◆ **SUPPLIED TEXT**
□ □ □ □

Server Setup Checklist

TODO: set up an ssh sinkhole to waste attackers' time instead of just denying them.

Basic Nginx setup with HTTPS

  1. Fetch a certificate: (as root, without a webserver running) certbot certonly --standalone -d ... -d ... -d ...
  2. Add a root cron job or systemd timer to renew certificates. On systemd machines this is systemctl enable --now certbot-renew.timer. Otherwise, add a root crontab like this one that will run every midnight and restart nginx in order to reload the certificates

    0 0 * * * certbot renew --noninteractive --post-hook 'systemctl restart nginx.service'
    
http {
        server {
                isten 80;
                listen [::]:80;
                server_name example.com;
                location / {
                        return 302 https://$server_name$request_uri;
                }
        }

        server {
                listen 443 ssl http2;
                listen [::]:443 ssl http2;
                server_name example.com;
                ssl_certificate /etc/letsencrypt/live/example.com/cert.pem;
                ssl_certificate_key /etc/letsencrypt/live/example.com/privkey.pem;

                # root /srv/www/htdocs;

                # location / {
                # 	proxy_pass http://localhost:8080;
                # }
        }
}

If firewalld is running, allow Nginx to be accessed from outside:

sudo firewall-cmd --permanent --add-service=http
sudo firewall-cmd --permanent --add-service=https

If SELinux is enabled and I'm using Nginx as a reverse proxy, allow Nginx to proxy requests to it:

sudo setsebool -P httpd_can_network_connect true

If I'm serving static files that I want to be accessible to a specific user, the root directory needs to owned by that user and the Nginx group; chown -R user:nginx /my/web/root. Note that in order for Nginx to actually access this folder, every parent directory must have the execute bit set (chmod 644). This means that if you want to serve static files in users' home directories, their home directories will end up readable to other users on the system.

□ □ □ □

◆ **PROBLEM TO WORK ON**
Explain, based on the server setup checklist, why its crontab entry for certificate renewal restarts nginx.

◆ **SUPPLIED MATERIAL**
□ □ □ □

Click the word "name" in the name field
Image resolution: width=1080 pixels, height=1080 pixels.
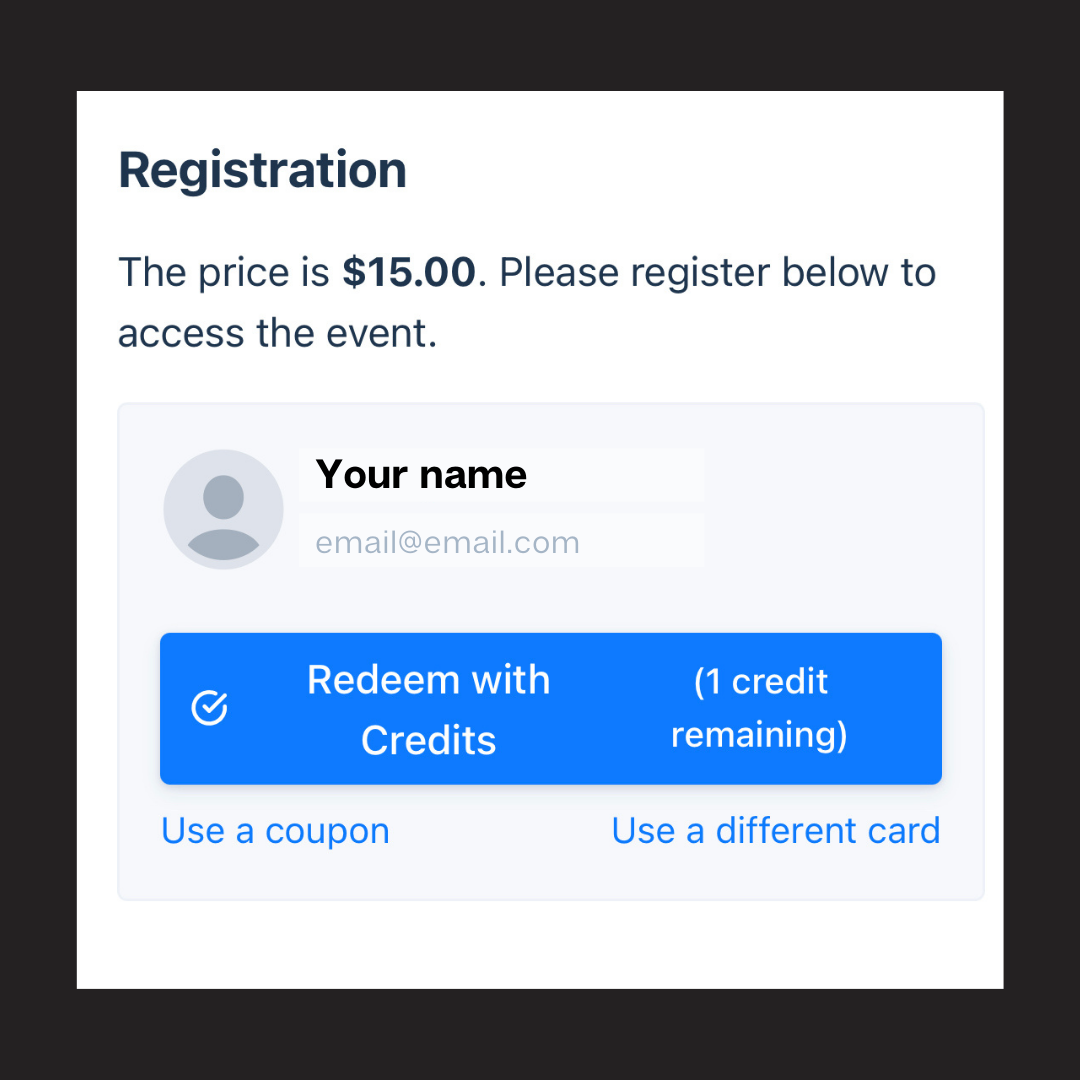[473, 475]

□ □ □ □

◆ **SOLUTION TO THIS TASK**
The crontab entry runs every midnight and restarts nginx after renewing certificates so that nginx reloads the certificates. Without the restart, nginx would not pick up the renewed ones.